A tragédia na Base de Lançamento de Foguetes de Alcântara, no Maranhão, foi frustração e comoção. Foram perdas tecnológicas, científicas, de dinheiro, tempo e trabalho. Mas as perdas humanas, impossíveis de repor, doem mais. Chorá-las é pouco. Há o lado humano, da morte e das famílias. Saí dilacerado da cerimônia fúnebre de São José dos Campos.


Como disse o presidente Lula, a melhor maneira de reverenciar as vítimas é não abandonar o projeto, é consolidá-lo e reconquistar o tempo perdido.


Os que morreram tiveram suas vidas envolvidas no idealismo da FAB de construir o Instituto Tecnológico da Aeronáutica (ITA), que frutificou no Centro Técnico Aeroespacial com seus Institutos de Aeronáutica e Espaço e de Estudos Avançados, Fomento e Coordenação Industrial, berços da Missão Espacial Completa Brasileira, destinada a colocar o Brasil no clube fechado da indústria espacial.

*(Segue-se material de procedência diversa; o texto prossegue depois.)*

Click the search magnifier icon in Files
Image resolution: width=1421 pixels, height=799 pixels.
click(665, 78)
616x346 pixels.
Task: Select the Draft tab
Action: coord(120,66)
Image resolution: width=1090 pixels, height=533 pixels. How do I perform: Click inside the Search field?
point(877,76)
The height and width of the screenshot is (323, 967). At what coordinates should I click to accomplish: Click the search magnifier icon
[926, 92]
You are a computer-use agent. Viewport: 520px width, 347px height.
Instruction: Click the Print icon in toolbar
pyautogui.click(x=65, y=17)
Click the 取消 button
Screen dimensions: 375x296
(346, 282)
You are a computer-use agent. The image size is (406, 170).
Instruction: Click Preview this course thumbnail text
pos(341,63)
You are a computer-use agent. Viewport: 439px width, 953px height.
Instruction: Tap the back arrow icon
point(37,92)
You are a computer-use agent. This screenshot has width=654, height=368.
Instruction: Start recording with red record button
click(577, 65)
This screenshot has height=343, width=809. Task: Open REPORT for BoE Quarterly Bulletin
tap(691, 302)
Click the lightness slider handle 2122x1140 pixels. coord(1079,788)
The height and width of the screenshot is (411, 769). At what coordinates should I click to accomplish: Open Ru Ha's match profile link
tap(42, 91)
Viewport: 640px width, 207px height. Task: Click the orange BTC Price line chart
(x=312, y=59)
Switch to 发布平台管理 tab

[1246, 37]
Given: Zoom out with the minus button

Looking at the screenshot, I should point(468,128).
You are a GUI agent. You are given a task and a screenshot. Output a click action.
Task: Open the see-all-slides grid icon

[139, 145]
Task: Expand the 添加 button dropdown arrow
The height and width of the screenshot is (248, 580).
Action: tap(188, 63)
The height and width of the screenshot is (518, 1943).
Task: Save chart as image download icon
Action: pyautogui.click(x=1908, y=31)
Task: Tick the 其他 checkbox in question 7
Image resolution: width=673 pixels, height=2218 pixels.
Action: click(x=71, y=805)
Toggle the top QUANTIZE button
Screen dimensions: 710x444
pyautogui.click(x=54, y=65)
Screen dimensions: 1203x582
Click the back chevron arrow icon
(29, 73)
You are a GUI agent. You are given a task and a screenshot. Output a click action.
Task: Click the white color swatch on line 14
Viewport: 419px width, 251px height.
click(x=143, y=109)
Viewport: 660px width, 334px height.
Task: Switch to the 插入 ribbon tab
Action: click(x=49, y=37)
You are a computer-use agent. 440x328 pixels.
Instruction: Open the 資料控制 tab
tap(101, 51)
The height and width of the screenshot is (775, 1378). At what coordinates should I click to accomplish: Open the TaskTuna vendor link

Em 1989 visitei o Fermilab, o grande laboratório americano de pesquisa física. Ali o professor Lederman - Prêmio Nobel, descobridor da partícula neutrino - me explicou, com a facilidade dos homens que sabem e não cultivam a enrolação: ''Aqui, estamos brincando de quebrar caixas de segredo, em busca da partícula fundamental da matéria. Quebramos uma, e dentro dela tem outra caixa, quebramos mais outra e tem outra mais, e assim continuaremos quebrando até encontrarmos a última.'' Ali estavam também físicos brasileiros, a equipe do professor Santoro, atrás da caixinha final. O projeto de Alcântara é essa perseverança.


A base de Alcântara consome metade de propelente e carrega o dobro de carga útil que vai ao espaço. Não podemos jogar fora esse trunfo dado por Deus ao Brasil.


Quando perdemos nosso segundo foguete, escrevi na Folha de S. Paulo que a pesquisa espacial tinha entrado em fase de agonia, sem dinheiro e sem política de pessoal. Não segurávamos os nossos cientistas e não tínhamos condições de recrutar novos. No meu governo mantivemos uma média anual de investimentos em ciência e tecnologia acima de 1% do PIB. Em 1989 gastamos no programa espacial 102 milhões de dólares; ano passado, descemos a menos de 20 milhões. Doze anos com orçamentos miseráveis e declinantes.


Todo conhecimento humano é resultado da acumulação da aventura do homem na face da Terra. Como os portulanos eram guardados a sete chaves, hoje os países avançados defendem, como comércio, o monopólio do saber. Fazem isso de todas as maneiras, com pressões econômicas, financeiras e diplomáticas. Daí as dificuldades. Ninguém disponibiliza tecnologia. A nossos técnicos resta o caminho do pioneirismo e da invenção.


O projeto VLS é afirmação de poder, é um passo definitivo para o Brasil. Os países sem acesso ao conhecimento serão, inevitavelmente, destinados a uma nova forma de escravidão: a científica e cultural. O Brasil, sem ter tecnologia de ponta, jamais será potência econômica.


Quebrar as caixas, dominar conhecimento, com coragem e obstinação, faz parte da aventura do futuro.